Performance-wise, the rekey process does consume cluster resources (CPU and disk) as a result of the re-encryption phase which is fairly write-intensive. As such, a good practice is to perform rekey operations outside of core business hours, or during scheduled cluster maintenance windows.
During the rekey process, the old MK is only deleted oncer a successful re-encryption with the new MK has been confirmed. In the event of a rekey process failure, the old MK is available and remains as the current MK.
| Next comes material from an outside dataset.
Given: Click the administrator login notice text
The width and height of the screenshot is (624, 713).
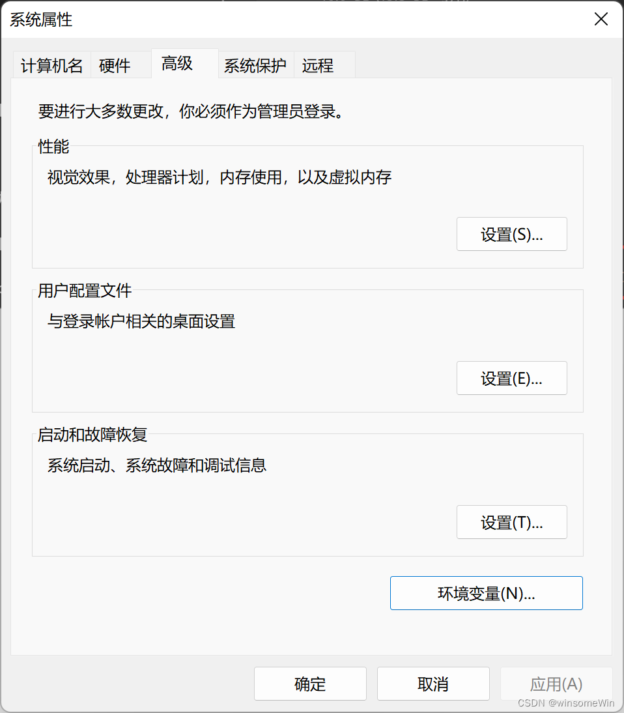Looking at the screenshot, I should tap(191, 111).
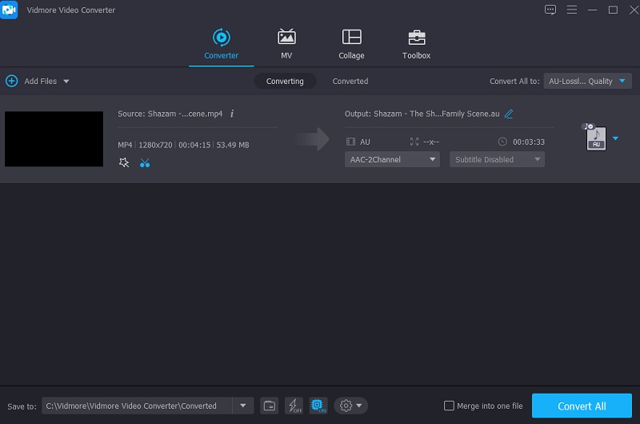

A rekey may be requested immediately or may be scheduled with a cadence. The rekey operation is available through the CLI and the WebUI. In the WebUI, navigate to Access > Key Management > SED/Cluster Rekey.
To start a rekey of the cluster domains immediately, from the CLI run the following syntax:
# isi keymanager cluster rekey start Are you sure you want to rekey the master passphrase? (yes/[no]):yes
Alternatively, from the WebUI, navigate to Access under the SED/Cluster Rekey tab, select Rekey Now button, next to Cluster Keys:
A scheduled rekey of the cluster keys (excluding the SED keys) can be configured from the CLI with the following syntax:
# isi keymanager cluster rekey modify --key-rotation [YMWDhms].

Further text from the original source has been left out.